The best Brexit outcome for the UK’s financial industry would be for Britain to remain in the single market and continue to have a say over the rules that govern the sector, but Prime Minister Theresa May’s negotiating red lines suggest Britain is destined to become a ‘third country’ with little special access to the single market.

 

Agreement on a status quo transition phase is vital in the short term. The UK government can help the City in the longer term if it moves quickly to set out a clear vision of an economy that is open with a liberal policy on migration. It needs to develop a tax regime that recognises that businesses and people are mobile, and review regulation to give more emphasis to competitiveness while continuing to operate within international norms. The UK should continue to press for an agreement with the EU on mutual acceptance of each other’s regulation and supervision as well as a mechanism to settle differences, however difficult such an agreement will be. And it should also massively boost its financial diplomacy with the aim of securing as much access to the EU and other markets as possible.

 

“Brexit won’t destroy the UK’s vital financial services sector – the industry will adapt as it always has done and London will remain a leading international financial centre.
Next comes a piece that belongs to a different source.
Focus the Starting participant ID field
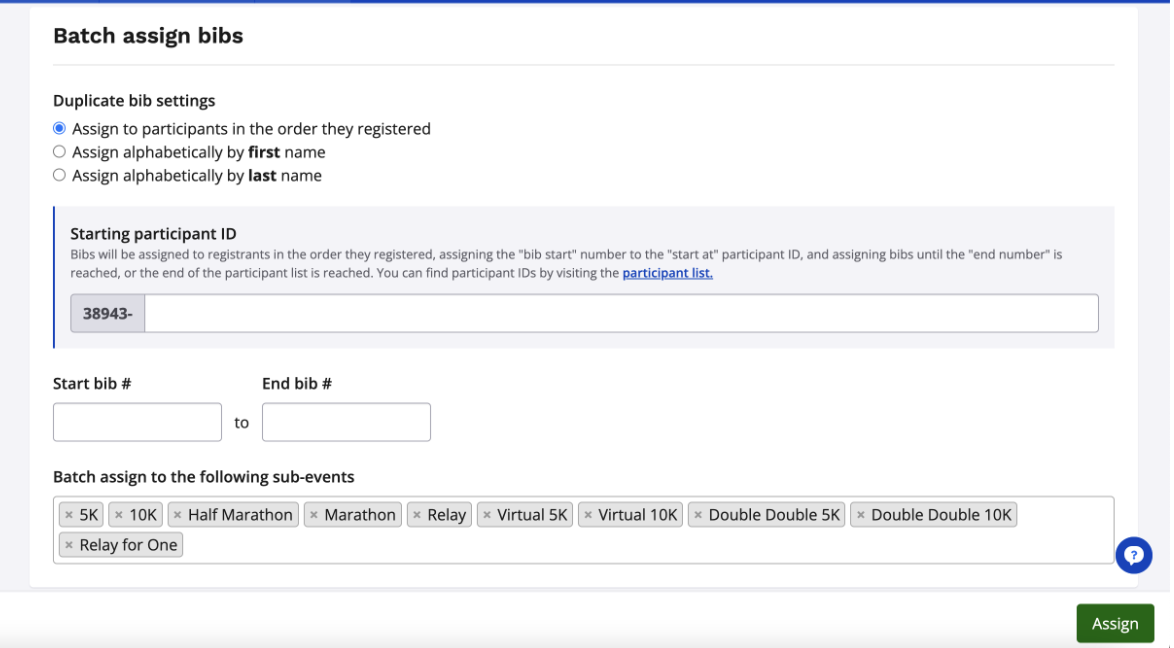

But it will lead to a smaller proportion of the total European market being based in the UK. To mitigate against the Brexit damage the government should seek to secure the maximum possible market access to the EU-27 and develop a range of policies that enhances the UK’s competitiveness but within agreed international norms”, said the author of the report, Mark Boleat, senior associate fellow at the Centre for European Reform and former Chairman of the City of London Policy and Resources Committee.